Working practices associated with the greatest probability level of exposure to MRSA are those combining high levels of occupational exposure (L3 or L4) with relatively high levels of prevalence of MRSA in the farming environment and in animals. Specifically, the administration of therapies involves direct contact with animals, whereas litter milling and removal might involve both direct and airborne exposure to MRSA. Furthermore, practices, which are carried out in the last phase of fattening turkeys farming (>100 days) are associated with the greatest probability of exposure. Accordingly, data from scientific literature show a constant increase in the prevalence of this AMR agent both in animals and in the farming environment substrates until it reaches its maximum level in the last part of the farming cycle.
4. Conclusions
In this study, we applied a modified FMEA approach, which is simple, intuitive, and automatable; it is also quite flexible, as it can be applied to the prioritization of working practices, for the exposure to AMR agents, in other types of animals breeding, beyond the presented case study. In this application, we only included working practices, without considering factors associated with farm structure and management, which might affect transmission of AMR agents in animals and to people. Consequently, preventive measures, which can be recommended based upon the results of this application, are mostly limited to the use of P.S.D. In particular, workers in farming of turkeys for human consumption should wear P.S.D when engaging with practices involving direct contact with animals and lengthy exposure to animal feces, such as litter treatment. Furthermore, to avoid frequent litter milling, particular attention should be payed to maintaining a dry litter, by an efficient ventilation of the farming environment, and by avoiding excessive water dripping from drinking lines.

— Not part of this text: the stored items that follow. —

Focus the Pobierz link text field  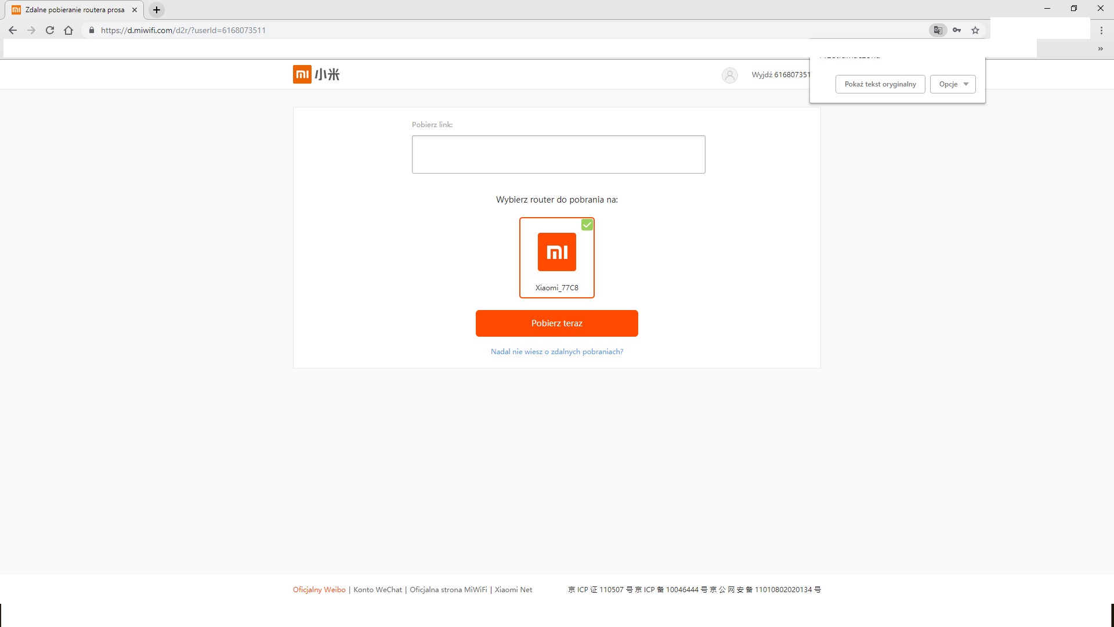(x=558, y=154)
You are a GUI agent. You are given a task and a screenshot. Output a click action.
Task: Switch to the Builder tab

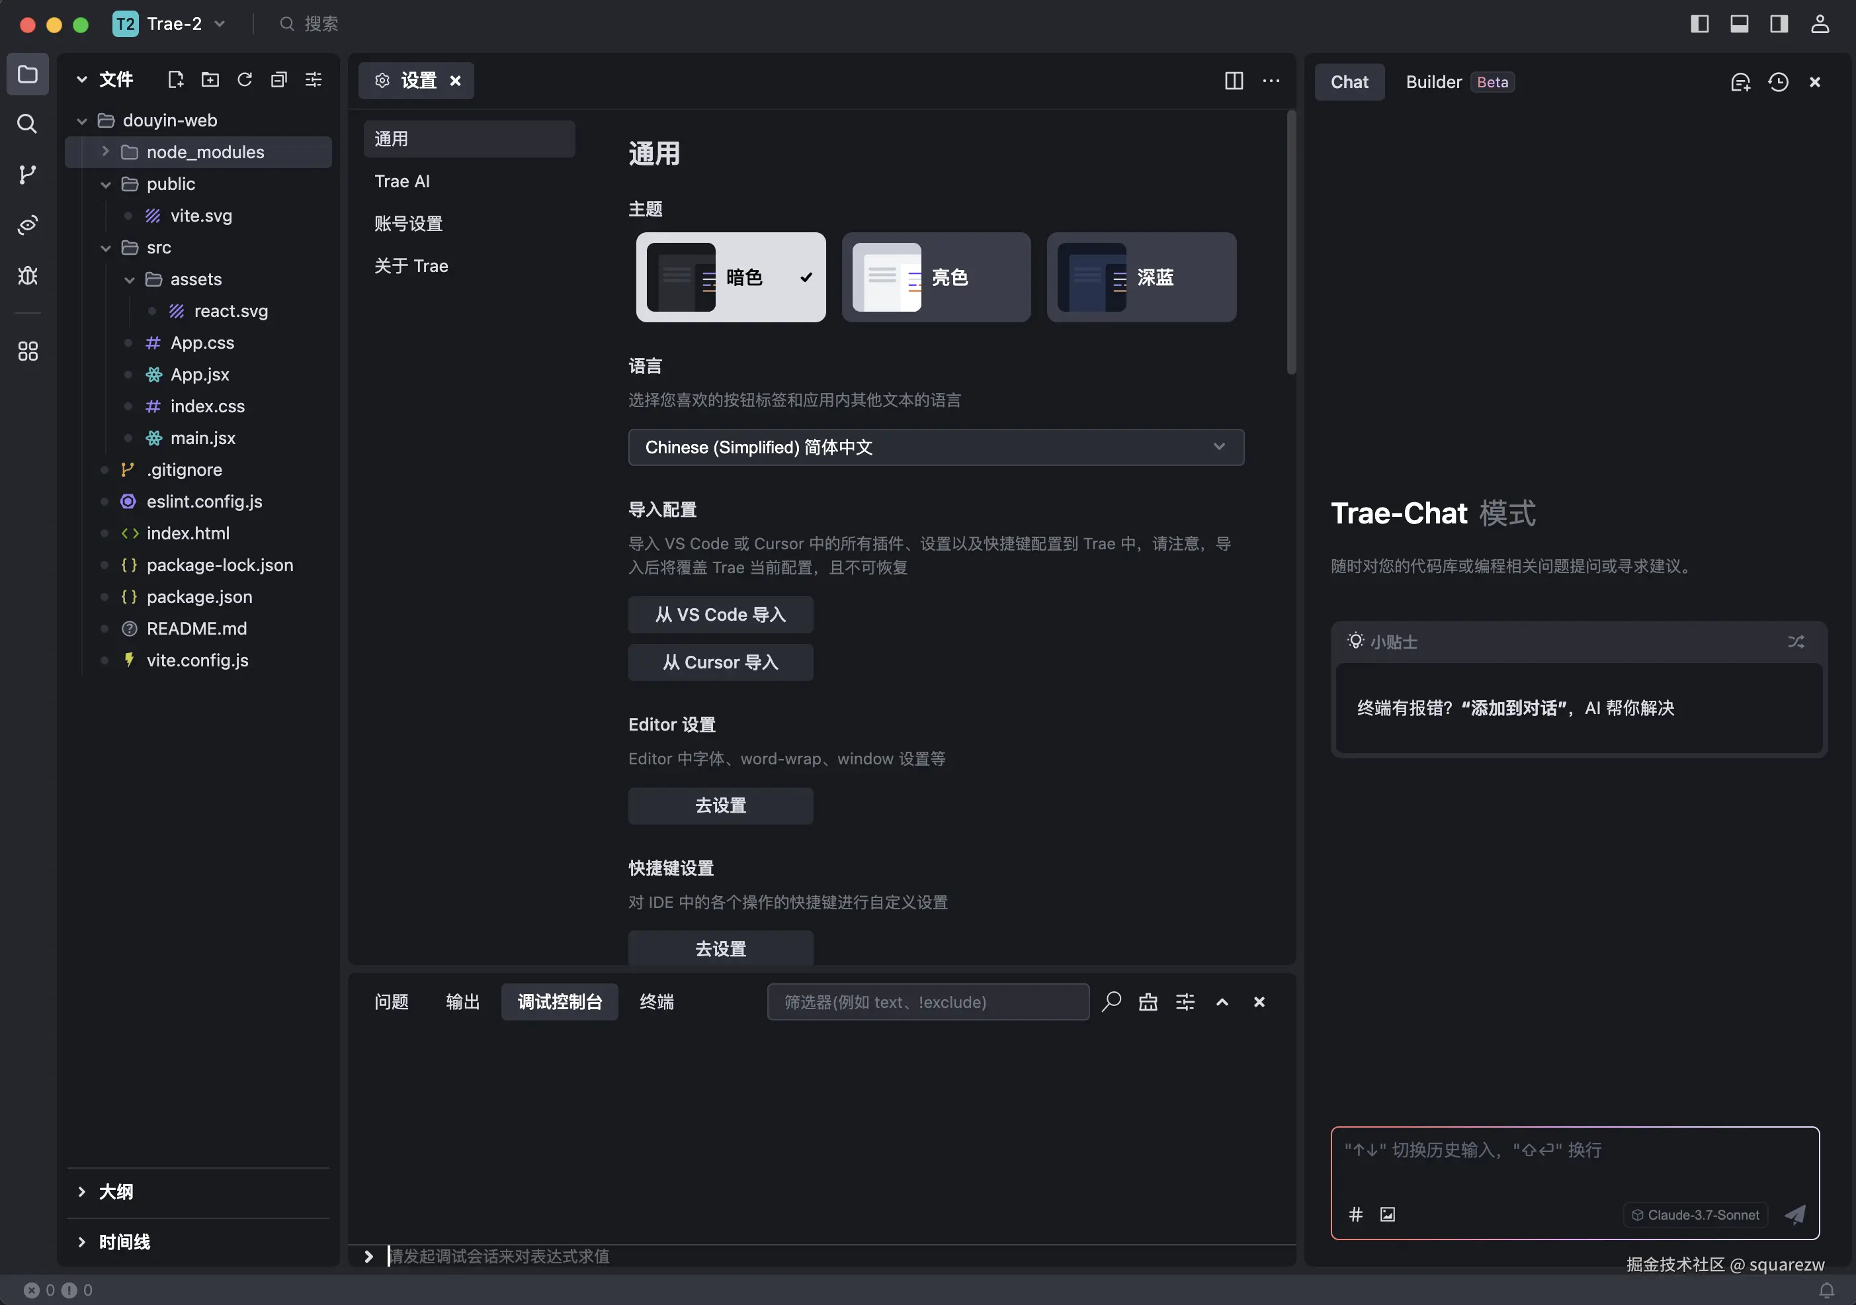[x=1433, y=82]
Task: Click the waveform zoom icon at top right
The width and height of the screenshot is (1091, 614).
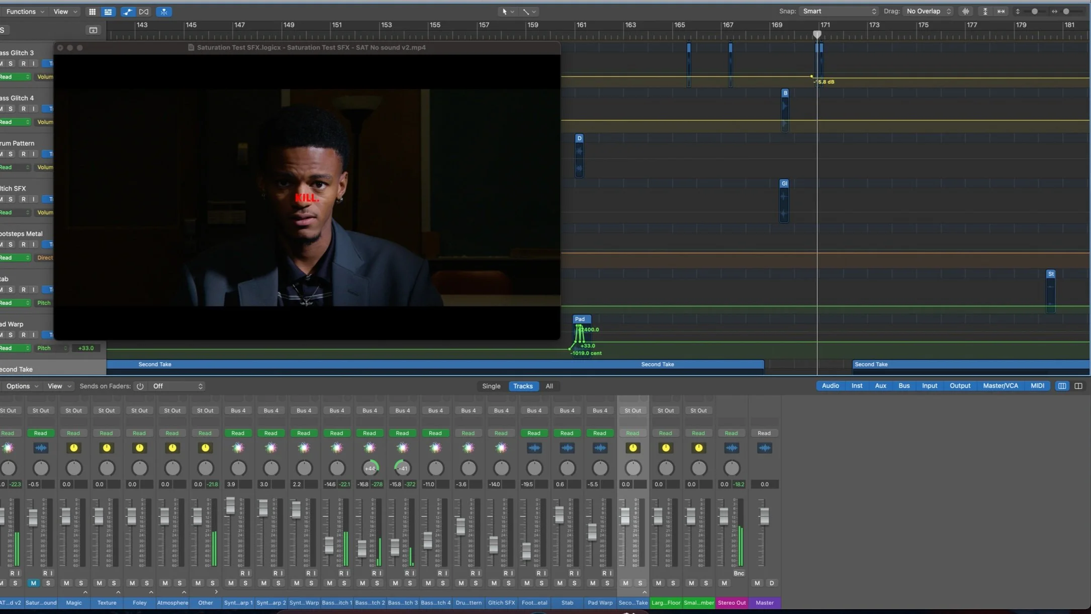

Turkey farmers should undergo constant microbiological checks to monitor their actual level of infection with AMR. Further studies should be carried out to identify possible, alternative ways of carrying out certain working practices, to reduce contact with AMR determinants. Data collections and laboratory analysis of a representative sample of turkey farms in Italy would allow re-parametrizing the levels of the evaluation criteria, to obtain more realistic ranking of working practices and to compare different farms. The results could be used to devise farm-specific prevention measures.
Acknowledgments
We would like acknowledge and thank Carlo Castellina (University of Turin), Moshe David (ASL CN1), Magda Ardizio (ASL VC), Luigi Gavazzi (Amadori S.p.A), Gianluca Trapani (poultry veterinarian in Piedmont) for agreeing to undergo semi-structured interviews and Lebana Bonfanti for comments on turkey farming practices.
Author Contributions
G.F. carried out FMEA computation and was responsible for the writing of the article; M.B. and I.M. contributed to FMEA computation, and collected information, in scientific literature, on turkey farming practices and prevalence of antimicrobial resistance; E.M. carried out and analyzed the literature review on risk factors for workers; F.Z. and A.R.F. planned and carried out semi–structured interviews; N.V. and P.T. were responsible for scientific supervision of all phases of the research project, at the funding agency (INAIL); A.M. conceived the idea of applying a risk assessment to farm workers exposure, carried out statistical analyses, and contributed to the writing of the article.
Funding
This research was funded by INAIL (National Institute for Insurance against Accidents at Work).
Conflicts of Interest
The authors declare no conflict of interest.